The speaker asserts they will not suffer or die for someone who did not reciprocate their love. Instead, they find solace in the fact that the burden of sin or guilt lies with the other person. The poem expresses a sense of moving on and finding freedom from the pain of unrequited love.

I shall not die for thee Irish love poem

Douglas Hyde, also known as An Craoibhín Aoibhinn, was an Irish writer and politician. He played a significant role in the Irish cultural and literary revival in the late 19th and early 20th centuries.
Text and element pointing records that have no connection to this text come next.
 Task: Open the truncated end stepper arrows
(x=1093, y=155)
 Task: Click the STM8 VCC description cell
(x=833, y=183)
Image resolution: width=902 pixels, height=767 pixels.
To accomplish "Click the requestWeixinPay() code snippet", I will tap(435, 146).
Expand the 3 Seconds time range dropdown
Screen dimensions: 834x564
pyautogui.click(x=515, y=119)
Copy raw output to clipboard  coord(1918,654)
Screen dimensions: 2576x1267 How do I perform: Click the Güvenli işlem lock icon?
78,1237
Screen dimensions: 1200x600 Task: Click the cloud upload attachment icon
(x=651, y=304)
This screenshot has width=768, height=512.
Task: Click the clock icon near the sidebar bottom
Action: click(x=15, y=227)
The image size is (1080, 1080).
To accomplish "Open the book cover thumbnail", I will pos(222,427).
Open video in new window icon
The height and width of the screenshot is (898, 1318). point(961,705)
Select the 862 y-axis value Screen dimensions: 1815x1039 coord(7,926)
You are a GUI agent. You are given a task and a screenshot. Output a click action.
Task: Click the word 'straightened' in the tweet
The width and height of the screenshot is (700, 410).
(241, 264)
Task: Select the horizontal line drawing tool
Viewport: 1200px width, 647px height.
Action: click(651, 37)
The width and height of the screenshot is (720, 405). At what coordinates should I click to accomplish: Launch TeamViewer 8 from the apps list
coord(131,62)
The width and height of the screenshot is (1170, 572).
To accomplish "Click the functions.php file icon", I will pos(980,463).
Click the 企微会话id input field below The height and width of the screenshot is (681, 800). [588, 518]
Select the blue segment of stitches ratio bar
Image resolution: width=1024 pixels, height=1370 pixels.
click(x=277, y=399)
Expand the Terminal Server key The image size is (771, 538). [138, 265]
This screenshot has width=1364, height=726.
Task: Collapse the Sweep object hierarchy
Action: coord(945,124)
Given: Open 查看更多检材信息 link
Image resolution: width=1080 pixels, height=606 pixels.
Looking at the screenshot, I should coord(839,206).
Here’s a poem titled “I Shall Not Die For Thee” by Douglas Hyde:

I shall not die for thee
By Douglas Hyde

FOR thee, I shall not die,
Woman of high fame and name;
Foolish men, thou mayest slay
They and I are not the same.

Why should I expire
For the fire of an eye,
Slender waist or swan-like limb,
Is’t for them that I should die?

The round breasts, the fresh skin,
Cheeks crimson, hair so long and rich;
Indeed, indeed, I shall not die,
Please God, not I, for any such.

The golden hair, the forehead thin,
The chaste mien, the gracious ease,
The rounded heel, the languid tone,—
Fools alone find death from these.

Thy sharp wit, thy perfect calm,
Thy thin palm like foam o’ the sea;
Thy white neck, thy blue eye,
I shall not die for thee.

Woman, graceful as the swan,
A wise man did nurture me.
Little palm, white neck, bright eye,
I shall not die for ye.

A compelling Irish love poem. “I Shall Not Die For Thee” is just one of many poems written by Douglas Hyde, but it stands out for its concise and poignant expression of emotions related to unrequited love and personal liberation.

Put simply in “I Shall Not Die For Thee” by Douglas Hyde; the speaker declares that they won’t die for someone who didn’t love them back.